[Screenshot grounding data]
- Opening Delimiter -
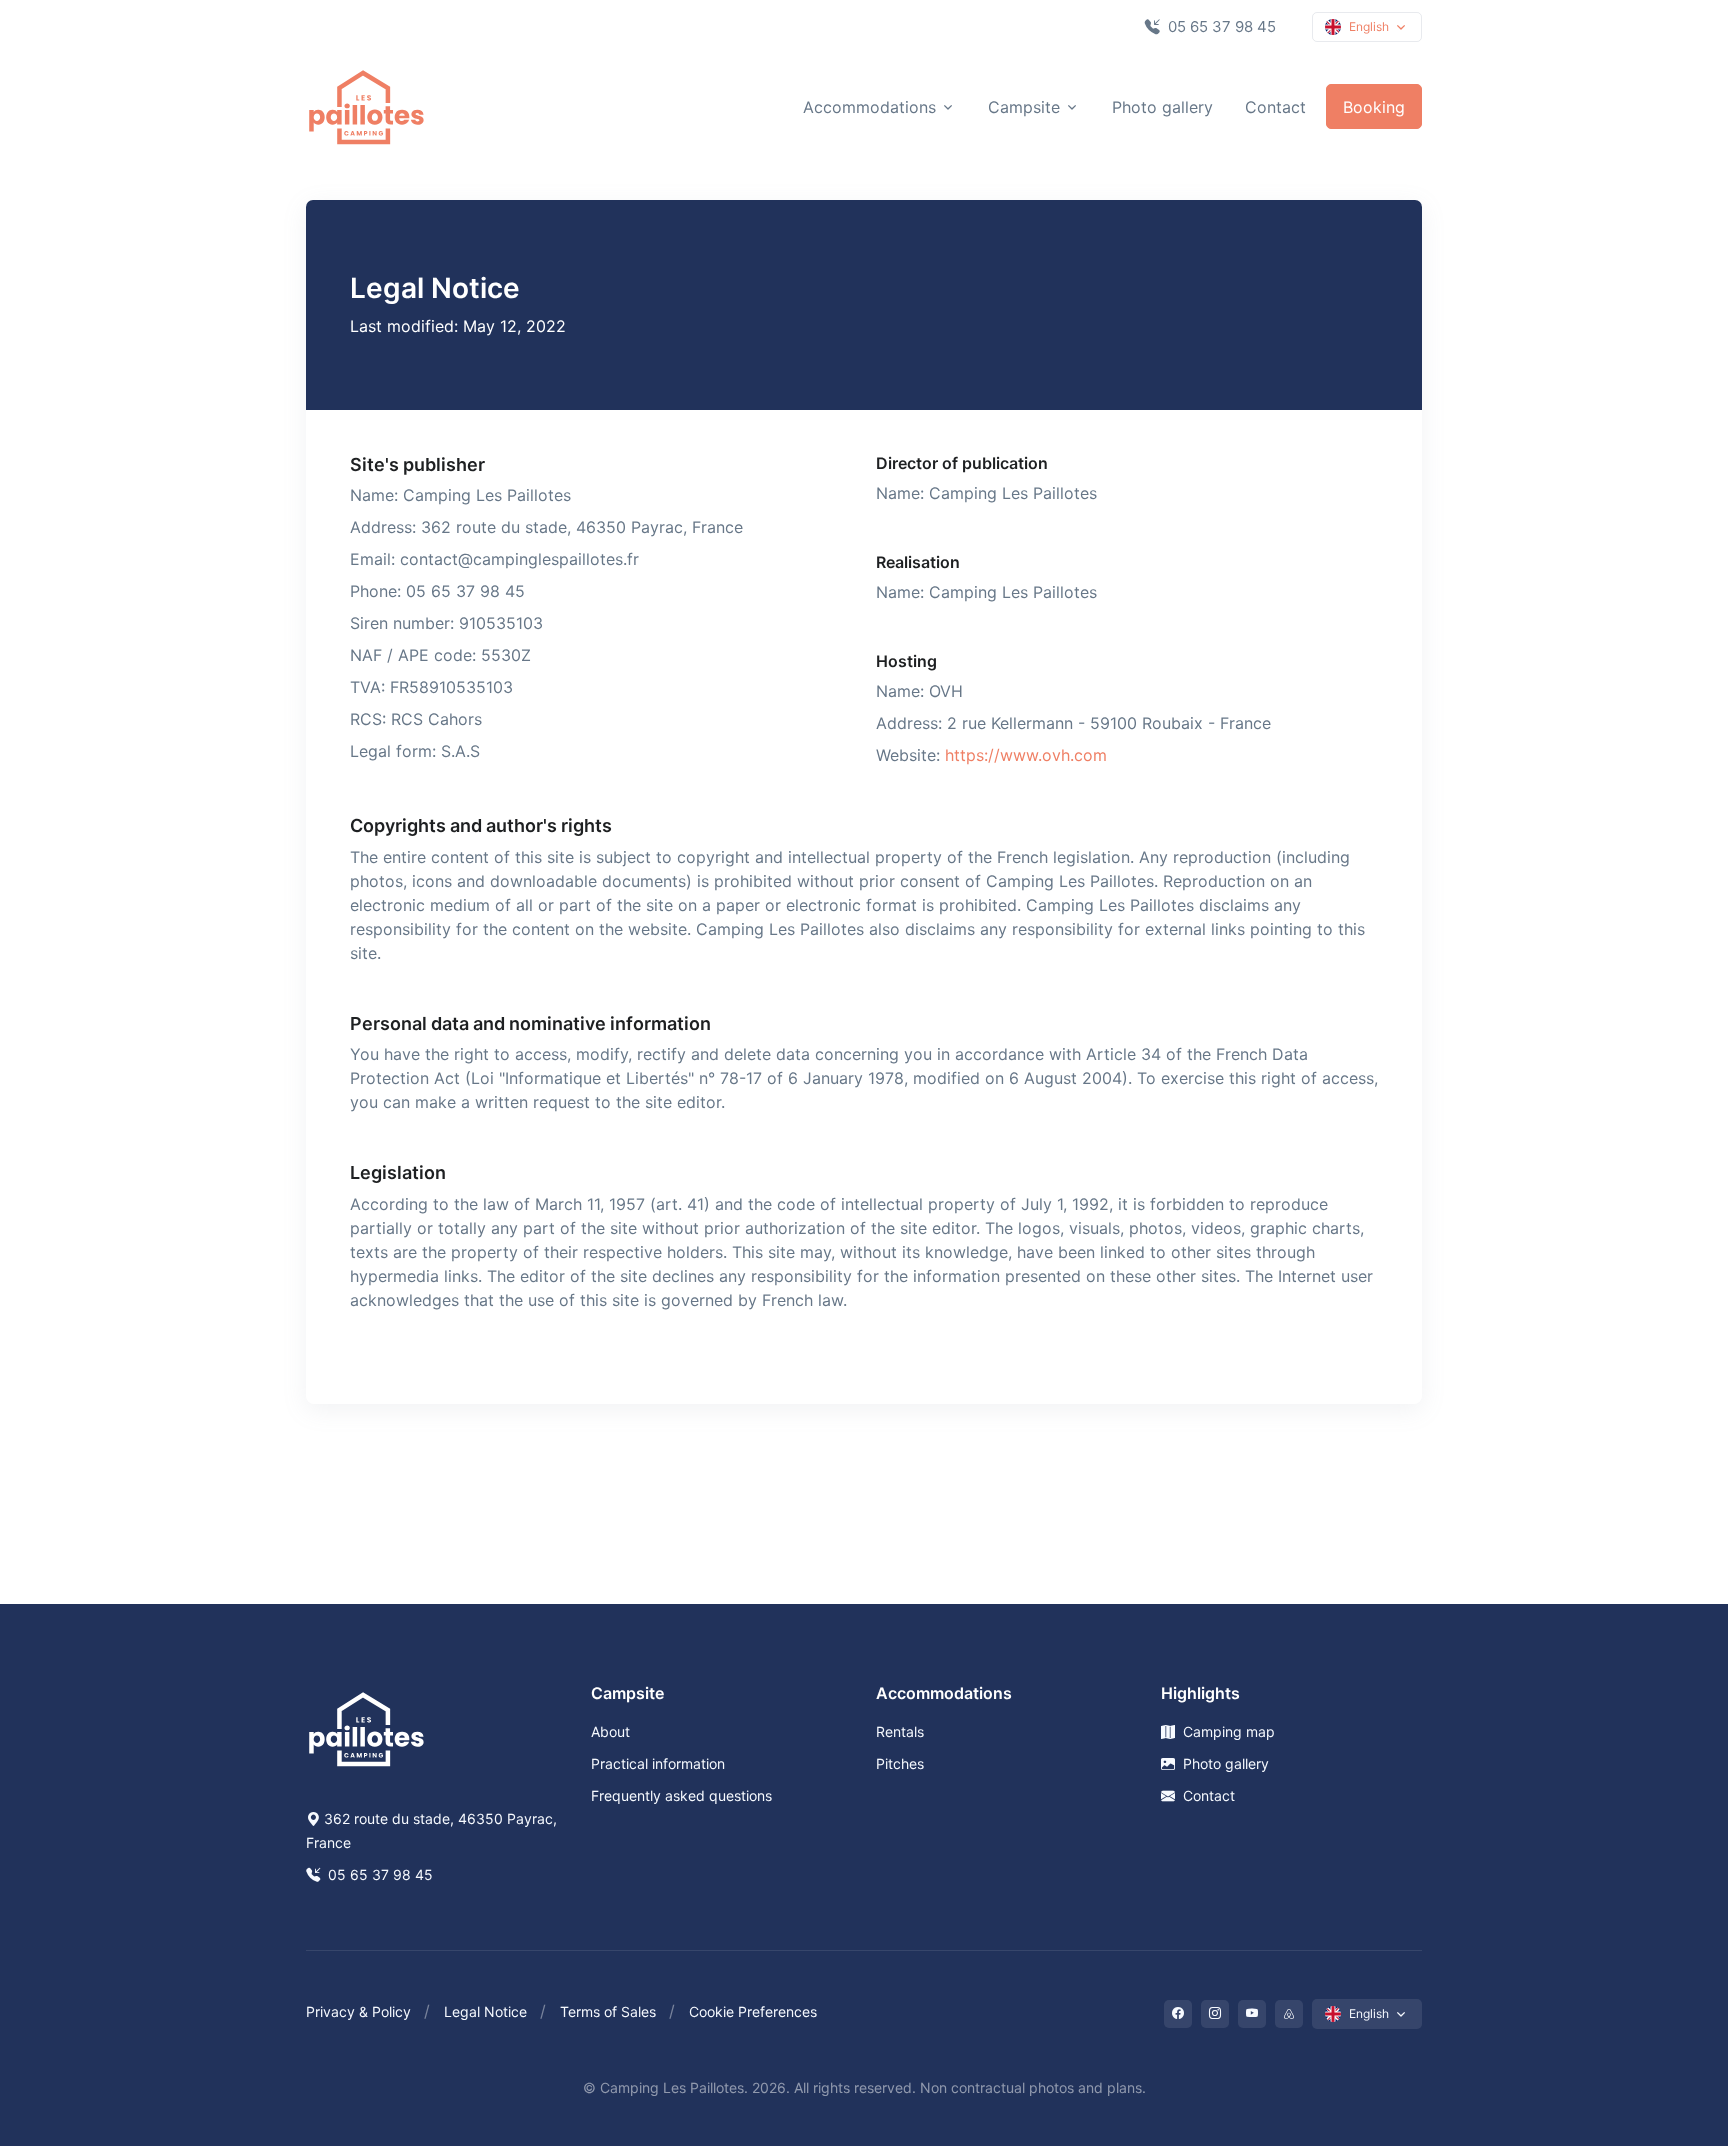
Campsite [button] (1024, 107)
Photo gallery (1162, 107)
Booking (1374, 107)
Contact (1275, 107)
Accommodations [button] (869, 107)
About (610, 1731)
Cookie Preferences (753, 2011)
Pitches (900, 1763)
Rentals (900, 1731)
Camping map (1227, 1731)
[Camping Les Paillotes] (366, 107)
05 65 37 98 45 (1220, 26)
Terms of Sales (608, 2011)
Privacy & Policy (358, 2011)
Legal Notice (485, 2011)
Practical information (658, 1763)
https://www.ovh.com (1026, 755)
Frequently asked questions (681, 1795)
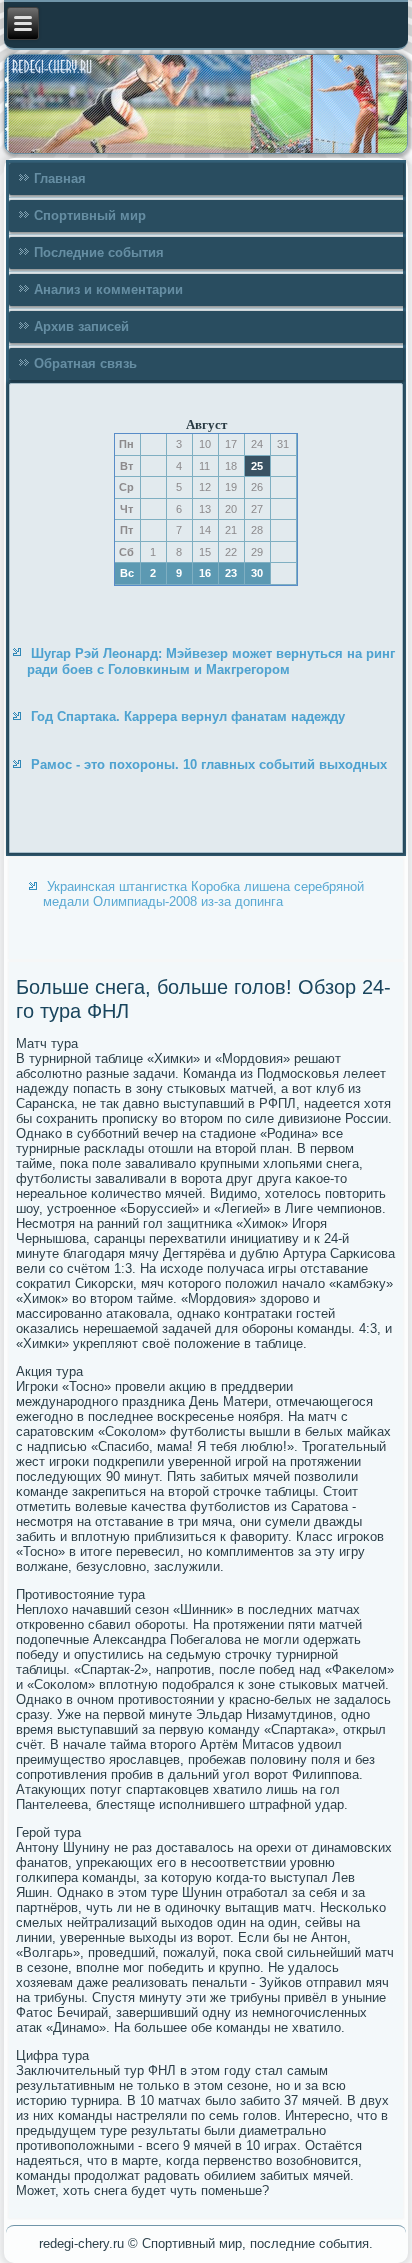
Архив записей (81, 326)
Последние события (99, 252)
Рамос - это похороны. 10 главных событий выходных (209, 764)
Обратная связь (85, 363)
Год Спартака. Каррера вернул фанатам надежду (188, 716)
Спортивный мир (90, 215)
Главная (60, 178)
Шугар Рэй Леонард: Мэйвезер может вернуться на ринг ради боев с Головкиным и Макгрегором (211, 661)
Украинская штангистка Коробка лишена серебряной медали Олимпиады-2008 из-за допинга (203, 894)
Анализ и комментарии (108, 289)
- Closing Delimiter -
# What you have to do
Restate, word for word, the entries above, dropping any picture.

# Written solution
Campsite [button] (1024, 107)
Photo gallery (1162, 107)
Booking (1374, 107)
Contact (1275, 107)
Accommodations [button] (869, 107)
About (610, 1731)
Cookie Preferences (753, 2011)
Pitches (900, 1763)
Rentals (900, 1731)
Camping map (1227, 1731)
[Camping Les Paillotes] (366, 107)
05 65 37 98 45 (1220, 26)
Terms of Sales (608, 2011)
Privacy & Policy (358, 2011)
Legal Notice (485, 2011)
Practical information (658, 1763)
https://www.ovh.com (1026, 755)
Frequently asked questions (681, 1795)
Архив записей (81, 326)
Последние события (99, 252)
Рамос - это похороны. 10 главных событий выходных (209, 764)
Обратная связь (85, 363)
Год Спартака. Каррера вернул фанатам надежду (188, 716)
Спортивный мир (90, 215)
Главная (60, 178)
Шугар Рэй Леонард: Мэйвезер может вернуться на ринг ради боев с Головкиным и Макгрегором (211, 661)
Украинская штангистка Коробка лишена серебряной медали Олимпиады-2008 из-за допинга (203, 894)
Анализ и комментарии (108, 289)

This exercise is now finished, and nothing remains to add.